# Workshop 3

## User Defined Functions

As well as the functions built in to Python, sometimes we want to write our own functions.

There are two main reasons for this:
* If you want to repeat the same task lots of times, it is easier to use a function that copy and paste the same piece of code.
* When you are writing longer scripts, it is easier to read code if it is divided into function.

A function has an input and an output.  We define a function using the `def` command.

In [None]:
def myfunction(mystring):
    newstring = "%s is my string" % mystring
    return newstring

When you run this code, Python loads the function into its memory, but doesn't actually run the function - it is just stored reading to use.
The input for the function above is `mystring` and the output is `newstring`.
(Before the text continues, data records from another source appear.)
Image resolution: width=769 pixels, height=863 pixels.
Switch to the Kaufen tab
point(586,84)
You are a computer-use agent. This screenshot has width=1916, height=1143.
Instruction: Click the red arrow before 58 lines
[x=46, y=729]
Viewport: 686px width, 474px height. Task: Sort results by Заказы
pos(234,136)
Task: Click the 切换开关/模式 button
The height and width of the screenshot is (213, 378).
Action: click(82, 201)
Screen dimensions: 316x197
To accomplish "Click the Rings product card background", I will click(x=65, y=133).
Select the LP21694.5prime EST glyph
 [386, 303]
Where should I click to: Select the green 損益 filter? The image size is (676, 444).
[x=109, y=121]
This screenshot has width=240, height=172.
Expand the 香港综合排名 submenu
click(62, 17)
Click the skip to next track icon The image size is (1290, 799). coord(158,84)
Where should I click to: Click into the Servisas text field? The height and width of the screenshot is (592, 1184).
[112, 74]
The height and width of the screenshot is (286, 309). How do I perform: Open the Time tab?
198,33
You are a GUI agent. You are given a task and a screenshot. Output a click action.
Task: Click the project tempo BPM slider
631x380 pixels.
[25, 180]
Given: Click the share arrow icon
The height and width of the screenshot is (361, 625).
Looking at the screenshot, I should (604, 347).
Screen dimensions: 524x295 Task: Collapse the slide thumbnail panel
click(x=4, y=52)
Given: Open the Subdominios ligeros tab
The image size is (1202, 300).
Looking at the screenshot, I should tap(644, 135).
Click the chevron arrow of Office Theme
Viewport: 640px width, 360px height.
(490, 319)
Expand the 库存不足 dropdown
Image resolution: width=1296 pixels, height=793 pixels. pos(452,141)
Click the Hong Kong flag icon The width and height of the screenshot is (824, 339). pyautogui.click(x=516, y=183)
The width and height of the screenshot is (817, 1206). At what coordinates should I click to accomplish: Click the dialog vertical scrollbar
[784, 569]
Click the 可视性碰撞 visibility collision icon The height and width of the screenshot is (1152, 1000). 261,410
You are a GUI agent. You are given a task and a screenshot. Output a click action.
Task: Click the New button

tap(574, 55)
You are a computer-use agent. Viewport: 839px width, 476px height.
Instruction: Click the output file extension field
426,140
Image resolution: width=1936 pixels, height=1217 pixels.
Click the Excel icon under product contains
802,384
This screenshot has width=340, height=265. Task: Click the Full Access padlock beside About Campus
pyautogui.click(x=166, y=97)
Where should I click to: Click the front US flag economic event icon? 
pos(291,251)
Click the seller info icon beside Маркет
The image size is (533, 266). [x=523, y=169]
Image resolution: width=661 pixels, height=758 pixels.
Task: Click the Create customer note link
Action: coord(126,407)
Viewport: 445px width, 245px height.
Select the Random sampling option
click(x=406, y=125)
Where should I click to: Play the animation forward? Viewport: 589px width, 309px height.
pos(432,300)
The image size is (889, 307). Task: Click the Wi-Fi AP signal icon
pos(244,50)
The `return` value of a function another name for its output. You can assign the output of a function to a variable.

In [None]:
x = myfunction('hello')
print (x)

In [None]:
y = 'goodbye'
x = myfunction(y)
print (x)

To define functions, we need to rememeber the concept of `arguments` as the input to functions.

The names that you give to the arguments when you pass them to the function do not need to be the same as the arguments inside the function.  This can be slightly confusing.

In [None]:
def another_function(x, y):
    tot = x + y
    return (tot)

In [None]:
another_function(1, 2)

In [None]:
v = 1
w = 2
another_function(v, w)

In [None]:
v = 1
w = 2
another_function(x=v, y=w)

Just like for in-built functions, the function decides which argument is which based on either their order or the names inside the brackets when you call the function.

**Exercise** 

Write a function which returns the mean of two numbers and call the function in Python.

*Bonus: Write and call a function which returns the mean of any number of integers, using a for loop and a list as an argument.*

Inside a function we can combine several steps.

For example, this function checks how many lines are inside a file.

In [None]:
def countLines(infile):
    lines = open(infile).readlines()
    x = 0
    for line in lines:
        x += 1
    return (x)

In [None]:
countLines('lines1.txt')

In [None]:
countLines('lines2.txt')

We can add to this function to instead return True if the number of lines is even or False is the number of lines is odd.

In [None]:
def countLinesOddEven(infile):
    lines = open(infile).readlines()
    x = 0
    for line in lines:
        x += 1
    if x % 2 == 0:
        iseven = True
    else:
        iseven = False
    return (iseven)

In [None]:
countLinesOddEven('lines1.txt')

In [None]:
countLinesOddEven('lines2.txt')

**Exercise**
* Modify the function to return the total number of characters in the file (you can use the `len` function to find the number of characters in a string).

*Bonus: Instead, return a list of the lengths of all the lines in the file*

It's also possible to generate functions which have no arguments, or functions which return nothing.  These are sometimes useful.

For example, if you always need the same list of column names for your file, you can use a function to get them each time.

In [None]:
def getColumnNames():
    return (["name", "start_position", "end_position", "strand"])

In [None]:
x = getColumnNames()
print (x)

If you do something to the output file inside the function you may not need to return anything.

In [None]:
def removeSpaces(infile, outfile):
    inf = open(infile).readlines()
    out = open(outfile, "w")
    for line in inf:
        out.write(line.replace(" ", ""))
    out.close()

In [None]:
removeSpaces('removespaces.txt', "nospaces.txt")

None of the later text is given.